__TASK PROMPT__:
From the first line of the data through the line containing "Data Recovery (324, 1793)", return each line exactly.

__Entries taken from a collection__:
************
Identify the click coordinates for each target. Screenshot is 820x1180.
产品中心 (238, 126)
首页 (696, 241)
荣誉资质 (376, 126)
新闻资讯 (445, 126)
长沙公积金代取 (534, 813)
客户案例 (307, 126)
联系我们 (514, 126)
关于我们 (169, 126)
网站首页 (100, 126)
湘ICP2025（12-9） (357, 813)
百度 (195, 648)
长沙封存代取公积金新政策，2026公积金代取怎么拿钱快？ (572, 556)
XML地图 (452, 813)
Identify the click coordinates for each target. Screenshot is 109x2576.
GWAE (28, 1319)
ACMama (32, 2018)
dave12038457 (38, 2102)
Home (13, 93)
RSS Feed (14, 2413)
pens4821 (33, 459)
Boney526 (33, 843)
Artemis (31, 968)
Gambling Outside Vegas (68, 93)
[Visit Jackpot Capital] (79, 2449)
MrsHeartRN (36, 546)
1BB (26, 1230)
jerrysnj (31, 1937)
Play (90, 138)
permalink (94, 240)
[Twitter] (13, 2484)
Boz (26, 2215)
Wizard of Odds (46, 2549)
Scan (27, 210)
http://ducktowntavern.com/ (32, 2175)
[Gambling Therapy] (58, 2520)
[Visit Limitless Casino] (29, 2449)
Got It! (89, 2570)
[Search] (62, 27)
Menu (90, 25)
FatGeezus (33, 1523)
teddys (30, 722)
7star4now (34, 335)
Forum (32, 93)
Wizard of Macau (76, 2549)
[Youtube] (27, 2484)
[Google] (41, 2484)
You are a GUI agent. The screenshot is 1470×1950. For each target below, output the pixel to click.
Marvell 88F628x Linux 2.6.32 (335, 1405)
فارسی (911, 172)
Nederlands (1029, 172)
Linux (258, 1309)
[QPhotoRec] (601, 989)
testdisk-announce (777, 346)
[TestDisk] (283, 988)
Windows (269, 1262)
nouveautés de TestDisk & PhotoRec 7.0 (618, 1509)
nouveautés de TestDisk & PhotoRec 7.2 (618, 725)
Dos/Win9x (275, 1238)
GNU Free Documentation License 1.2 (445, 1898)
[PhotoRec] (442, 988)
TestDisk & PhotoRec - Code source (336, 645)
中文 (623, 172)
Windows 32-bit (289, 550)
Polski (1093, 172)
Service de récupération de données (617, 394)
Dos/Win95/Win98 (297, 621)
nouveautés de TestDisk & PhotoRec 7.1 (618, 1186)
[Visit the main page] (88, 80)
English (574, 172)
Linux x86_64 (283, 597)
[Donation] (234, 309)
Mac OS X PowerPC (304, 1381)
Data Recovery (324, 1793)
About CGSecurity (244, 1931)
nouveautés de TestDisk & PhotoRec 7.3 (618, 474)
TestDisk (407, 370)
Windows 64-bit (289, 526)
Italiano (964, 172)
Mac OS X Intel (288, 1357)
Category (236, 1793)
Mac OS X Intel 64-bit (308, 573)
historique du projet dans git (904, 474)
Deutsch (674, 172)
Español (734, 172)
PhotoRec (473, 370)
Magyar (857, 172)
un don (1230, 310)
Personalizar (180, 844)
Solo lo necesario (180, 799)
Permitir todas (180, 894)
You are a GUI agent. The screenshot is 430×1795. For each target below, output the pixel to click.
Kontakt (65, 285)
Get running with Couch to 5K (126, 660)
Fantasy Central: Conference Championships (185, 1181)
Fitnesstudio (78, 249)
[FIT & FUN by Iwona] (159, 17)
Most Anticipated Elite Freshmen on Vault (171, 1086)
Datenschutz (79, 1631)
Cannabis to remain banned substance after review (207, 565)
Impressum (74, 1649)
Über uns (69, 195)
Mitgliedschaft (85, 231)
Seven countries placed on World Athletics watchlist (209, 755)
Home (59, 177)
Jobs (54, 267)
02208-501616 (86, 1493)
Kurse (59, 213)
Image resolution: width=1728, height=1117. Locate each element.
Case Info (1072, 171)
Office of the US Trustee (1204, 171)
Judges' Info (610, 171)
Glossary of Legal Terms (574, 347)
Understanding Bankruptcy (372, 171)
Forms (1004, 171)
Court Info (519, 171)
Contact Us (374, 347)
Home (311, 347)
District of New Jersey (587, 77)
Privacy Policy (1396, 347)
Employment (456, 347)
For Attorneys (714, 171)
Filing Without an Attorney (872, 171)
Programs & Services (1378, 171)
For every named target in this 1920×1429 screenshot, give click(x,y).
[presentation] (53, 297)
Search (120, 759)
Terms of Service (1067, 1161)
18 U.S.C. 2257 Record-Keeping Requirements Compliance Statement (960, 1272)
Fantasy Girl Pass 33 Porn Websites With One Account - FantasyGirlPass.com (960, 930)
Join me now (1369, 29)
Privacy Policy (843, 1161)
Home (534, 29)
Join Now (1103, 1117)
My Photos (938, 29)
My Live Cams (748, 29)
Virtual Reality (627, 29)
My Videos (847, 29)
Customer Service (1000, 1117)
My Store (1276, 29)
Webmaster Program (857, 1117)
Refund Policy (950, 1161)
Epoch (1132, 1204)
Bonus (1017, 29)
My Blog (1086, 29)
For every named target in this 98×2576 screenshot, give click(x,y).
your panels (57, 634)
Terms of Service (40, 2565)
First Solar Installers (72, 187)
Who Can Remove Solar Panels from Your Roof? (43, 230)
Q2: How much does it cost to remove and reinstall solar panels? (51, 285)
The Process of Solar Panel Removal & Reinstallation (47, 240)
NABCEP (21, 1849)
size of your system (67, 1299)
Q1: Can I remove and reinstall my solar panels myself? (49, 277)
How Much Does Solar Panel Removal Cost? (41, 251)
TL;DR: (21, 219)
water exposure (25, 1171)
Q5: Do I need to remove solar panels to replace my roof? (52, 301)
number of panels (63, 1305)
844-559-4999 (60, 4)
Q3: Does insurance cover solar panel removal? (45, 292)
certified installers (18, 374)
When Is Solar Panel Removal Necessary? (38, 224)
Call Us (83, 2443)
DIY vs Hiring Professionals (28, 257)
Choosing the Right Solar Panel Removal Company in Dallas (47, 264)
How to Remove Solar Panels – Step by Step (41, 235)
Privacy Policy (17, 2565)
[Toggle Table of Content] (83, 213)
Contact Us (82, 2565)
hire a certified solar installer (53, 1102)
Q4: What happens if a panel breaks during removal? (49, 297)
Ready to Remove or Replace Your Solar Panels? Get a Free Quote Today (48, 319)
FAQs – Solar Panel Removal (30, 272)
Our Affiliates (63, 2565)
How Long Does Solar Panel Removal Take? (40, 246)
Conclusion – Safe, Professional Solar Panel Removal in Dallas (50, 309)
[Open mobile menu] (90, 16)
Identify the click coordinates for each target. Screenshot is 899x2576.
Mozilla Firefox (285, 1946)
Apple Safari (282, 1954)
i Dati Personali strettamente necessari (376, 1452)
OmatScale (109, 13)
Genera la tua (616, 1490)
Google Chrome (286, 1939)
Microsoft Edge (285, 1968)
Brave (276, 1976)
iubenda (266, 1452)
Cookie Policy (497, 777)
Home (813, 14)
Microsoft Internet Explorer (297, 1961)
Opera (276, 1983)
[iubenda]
************
__PROBLEM SOLUTION__:
Identify the click coordinates for each target. Screenshot is 820x1180.
产品中心 (238, 126)
首页 (696, 241)
荣誉资质 (376, 126)
新闻资讯 (445, 126)
长沙公积金代取 (534, 813)
客户案例 (307, 126)
联系我们 (514, 126)
关于我们 (169, 126)
网站首页 (100, 126)
湘ICP2025（12-9） (357, 813)
百度 (195, 648)
长沙封存代取公积金新政策，2026公积金代取怎么拿钱快？ (572, 556)
XML地图 (452, 813)
Identify the click coordinates for each target. Screenshot is 109x2576.
GWAE (28, 1319)
ACMama (32, 2018)
dave12038457 (38, 2102)
Home (13, 93)
RSS Feed (14, 2413)
pens4821 (33, 459)
Boney526 (33, 843)
Artemis (31, 968)
Gambling Outside Vegas (68, 93)
[Visit Jackpot Capital] (79, 2449)
MrsHeartRN (36, 546)
1BB (26, 1230)
jerrysnj (31, 1937)
Play (90, 138)
permalink (94, 240)
[Twitter] (13, 2484)
Boz (26, 2215)
Wizard of Odds (46, 2549)
Scan (27, 210)
http://ducktowntavern.com/ (32, 2175)
[Gambling Therapy] (58, 2520)
[Visit Limitless Casino] (29, 2449)
Got It! (89, 2570)
[Search] (62, 27)
Menu (90, 25)
FatGeezus (33, 1523)
teddys (30, 722)
7star4now (34, 335)
Forum (32, 93)
Wizard of Macau (76, 2549)
[Youtube] (27, 2484)
[Google] (41, 2484)
You are a GUI agent. The screenshot is 1470×1950. For each target below, output the pixel to click.
Marvell 88F628x Linux 2.6.32 (335, 1405)
فارسی (911, 172)
Nederlands (1029, 172)
Linux (258, 1309)
[QPhotoRec] (601, 989)
testdisk-announce (777, 346)
[TestDisk] (283, 988)
Windows (269, 1262)
nouveautés de TestDisk & PhotoRec 7.0 (618, 1509)
nouveautés de TestDisk & PhotoRec 7.2 (618, 725)
Dos/Win9x (275, 1238)
GNU Free Documentation License 1.2 (445, 1898)
[PhotoRec] (442, 988)
TestDisk & PhotoRec - Code source (336, 645)
中文 (623, 172)
Windows 32-bit (289, 550)
Polski (1093, 172)
Service de récupération de données (617, 394)
Dos/Win95/Win98 (297, 621)
nouveautés de TestDisk & PhotoRec 7.1 (618, 1186)
[Visit the main page] (88, 80)
English (574, 172)
Linux x86_64 (283, 597)
[Donation] (234, 309)
Mac OS X PowerPC (304, 1381)
Data Recovery (324, 1793)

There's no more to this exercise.